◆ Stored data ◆

= Beginning of Section =

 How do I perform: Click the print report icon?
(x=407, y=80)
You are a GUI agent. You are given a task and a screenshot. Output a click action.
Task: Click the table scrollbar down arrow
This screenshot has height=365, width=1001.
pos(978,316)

= End of Section =

◆ Work to complete ◆
After reading the data above, return it verbatim in full.

◆ Solution for this problem ◆
 How do I perform: Click the print report icon?
(x=407, y=80)
You are a GUI agent. You are given a task and a screenshot. Output a click action.
Task: Click the table scrollbar down arrow
This screenshot has height=365, width=1001.
pos(978,316)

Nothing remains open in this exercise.